# Flatbanded my daisy



## Randysavage (Aug 4, 2014)

Went to wallmart and found some gold gym green heavy resistance. Tied it up from a tutorial I saw on youtube, I did not have a jig but I feel I did not do that bad of a job, I doubled it up. Did not make it long enough for my draw however, I can shoot it like how I normally shoot tubes but I cant pull it way back behind me, oh well its accurate and am satisfied with it. I just cut it with scissors so its not perfect but Ill get a roller soon and so some up right!


----------



## NaturalFork (Jan 21, 2010)

Looks good! I always like the look of flats on the wire frame slingshots for some reason.


----------



## JonM (Aug 17, 2013)

nice first attempt. take a look at the band edges as you stretch it, but wear eye protection. You'd be surprised at the jagged edge a scissor creates


----------



## Imperial (Feb 9, 2011)

thats a sweet set up. i dont have roll cutters either. how i cut mine is i put a layer of brown masking tape on one side only, then draw the lines and i use the orange scissors, for cutting fabric, to cut mine out. just take it calm and youll get cuts like you would with a roller. there is a tutorial on here that someone did using the same technique i use, but the only difference, if i remember correctly, is that he used blue painters tape. oh, and to remove the tape, just stretch the band apart at the ends, it will just come off.


----------



## Randysavage (Aug 4, 2014)

Imperial said:


> thats a sweet set up. i dont have roll cutters either. how i cut mine is i put a layer of brown masking tape on one side only, then draw the lines and i use the orange scissors, for cutting fabric, to cut mine out. just take it calm and youll get cuts like you would with a roller. there is a tutorial on here that someone did using the same technique i use, but the only difference, if i remember correctly, is that he used blue painters tape. oh, and to remove the tape, just stretch the band apart at the ends, it will just come off.

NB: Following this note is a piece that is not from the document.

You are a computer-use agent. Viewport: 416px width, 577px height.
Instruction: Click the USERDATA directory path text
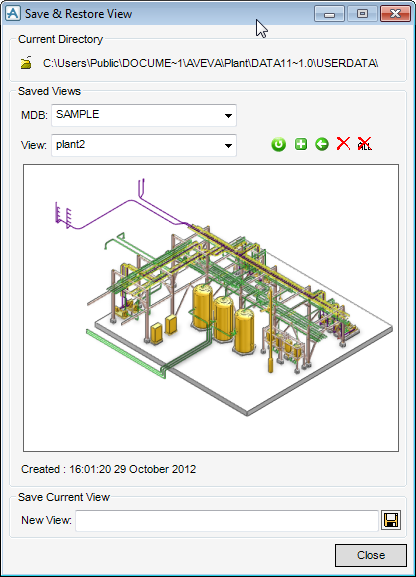[211, 63]
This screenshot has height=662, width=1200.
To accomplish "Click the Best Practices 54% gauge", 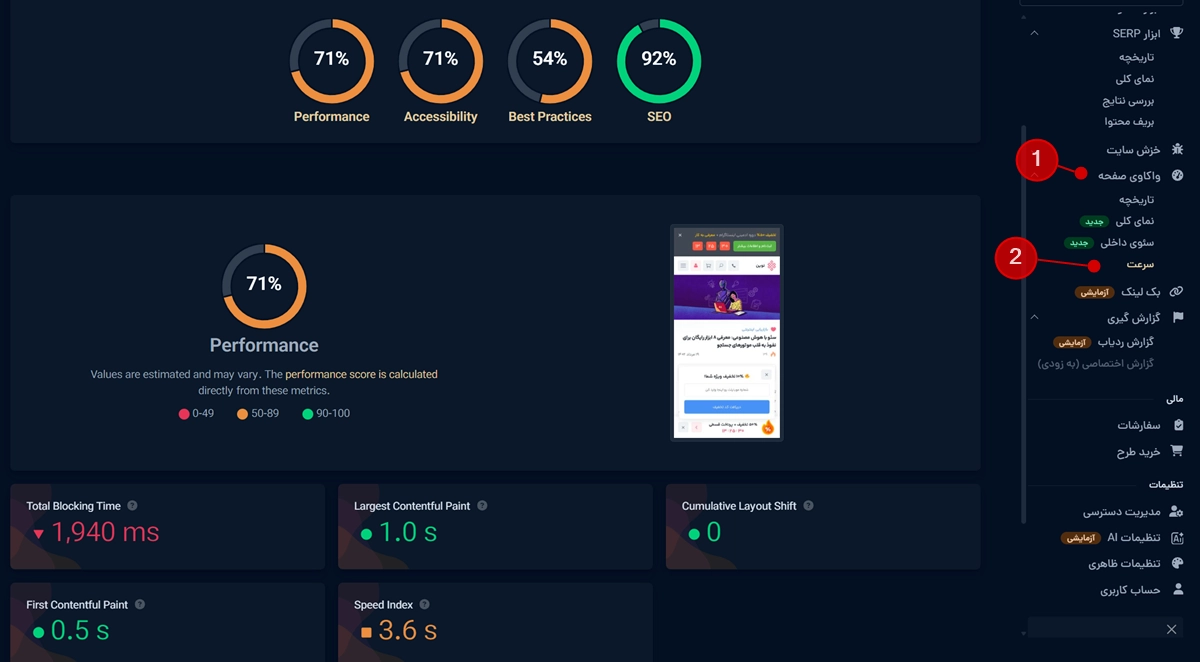I will [550, 61].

Turns out my wife has a self healing board and a roll cutter I just did not ask haha. I plan to cut some more soon since this first job is quite messy, is there a preferred width I should follow, or taper or what haha


----------



## oldmiser (Jan 22, 2014)

Do some reading in the tube & the band section.you will get some ideas

I think I have how attach flatbands in a tuturiol using 1/4 " tubing..for a clean

Look..Best to you my friend ~AKAOldmiser


----------



## Randysavage (Aug 4, 2014)

oldmiser said:


> Do some reading in the tube & the band section.you will get some ideas
> 
> I think I have how attach flatbands in a tuturiol using 1/4 " tubing..for a clean
> 
> Look..Best to you my friend ~AKAOldmiser


I'll have to check it out, but as far as clean looking Im fine with all go no show haha.


----------



## oldmiser (Jan 22, 2014)

Randysavage said:


> oldmiser said:
> 
> 
> > Do some reading in the tube & the band section.you will get some ideas
> ...


You may want to have a look at wingshooters video's...he shows how too use tubing on a wire frame to hold the flat bands...OM


----------